Based in Santa Clara, California, this software and product development services company was founded in 2000. Since then, it has expanded to 59 product engineering centers and several offices worldwide.
In a breach notification letter filed with the office of Maine's Attorney General, the company states that the attackers exploited an Oracle EBS zero-day vulnerability to steal personal information belonging to 10,471 employees.
"GlobalLogic's investigation identified access to Oracle and exfiltration on October 9, 2025. We then began drafting and sending out notifications. The investigation has identified the earliest date of threat actor activity as July 10, 2025, with the most recent activity occurring on August 20, 2025," it said.
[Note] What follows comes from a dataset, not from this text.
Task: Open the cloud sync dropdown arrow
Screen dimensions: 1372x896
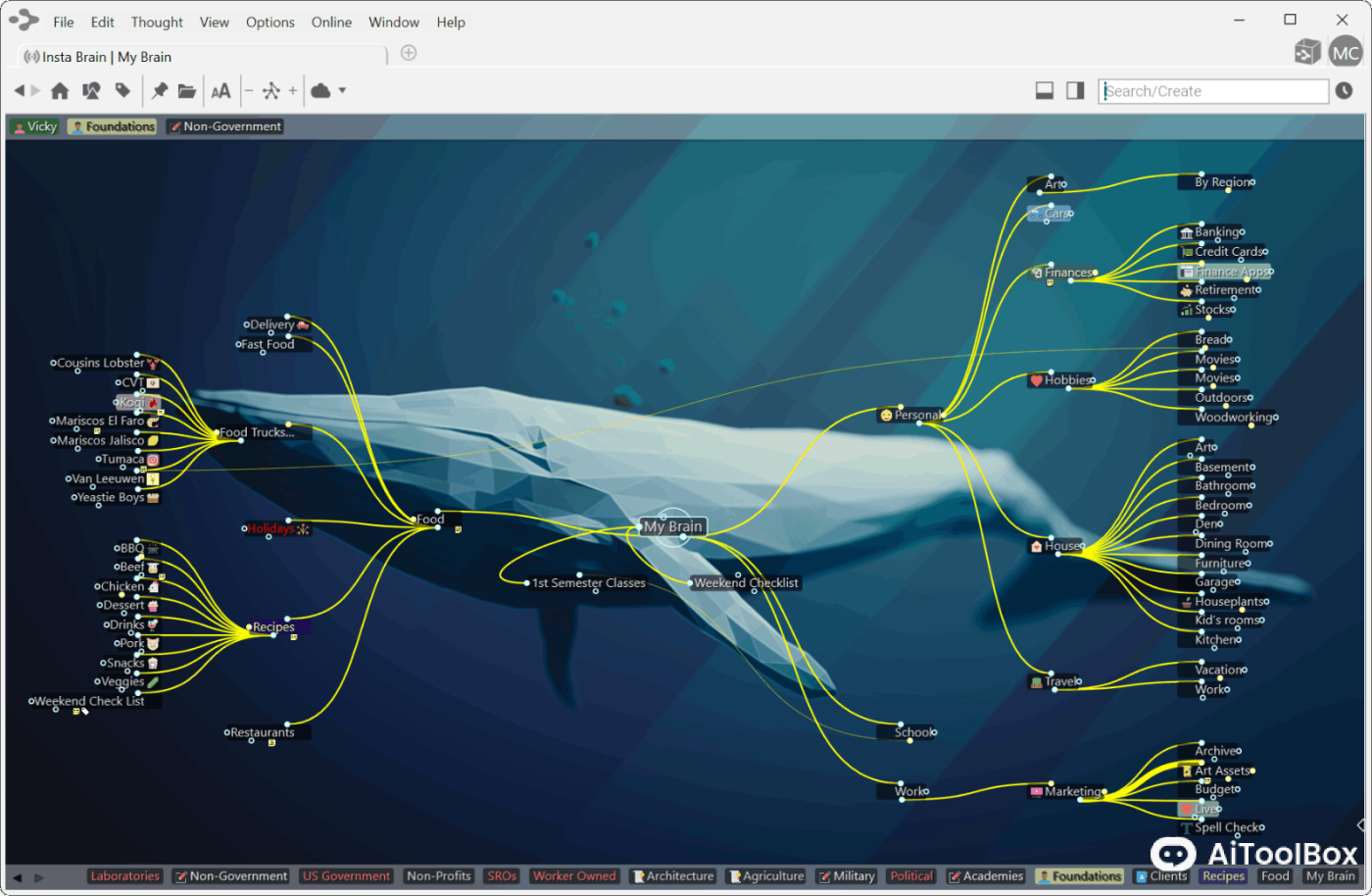Action: tap(342, 91)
"This incident did not target or impact GlobalLogic's systems outside our Oracle platform, and, based on industry reports, we are one of many Oracle customers believed to have been impacted. The personal information involved in this incident was from our Oracle platform, which includes HR information for current and former personnel."
The data stolen in the breach includes personal information collected by GlobalLogic's human resources and, depending on the affected individual, it includes name, address, phone number, and emergency contact (name and phone number).
The attackers also exfiltrated the email addresses, dates of birth, nationalities, countries of birth, passport information, national identifiers or tax identifiers (e.g., Social Security Numbers), salary information, and bank account details of impacted employees.
Clop's Oracle EBS data theft attacks
While GlobalLogic has yet to attribute the breach to a specific threat group, the incident's details align with an extortion campaign in which the Clop ransomware gang exploited a zero-day flaw (CVE-2025-61882) since early August to steal sensitive data from many companies' Oracle EBS systems.
Although Clop has yet to disclose the total number of companies affected by these data theft attacks, Google Threat Intelligence Group chief analyst John Hultquist has told BleepingComputer that they believe dozens of organizations were impacted.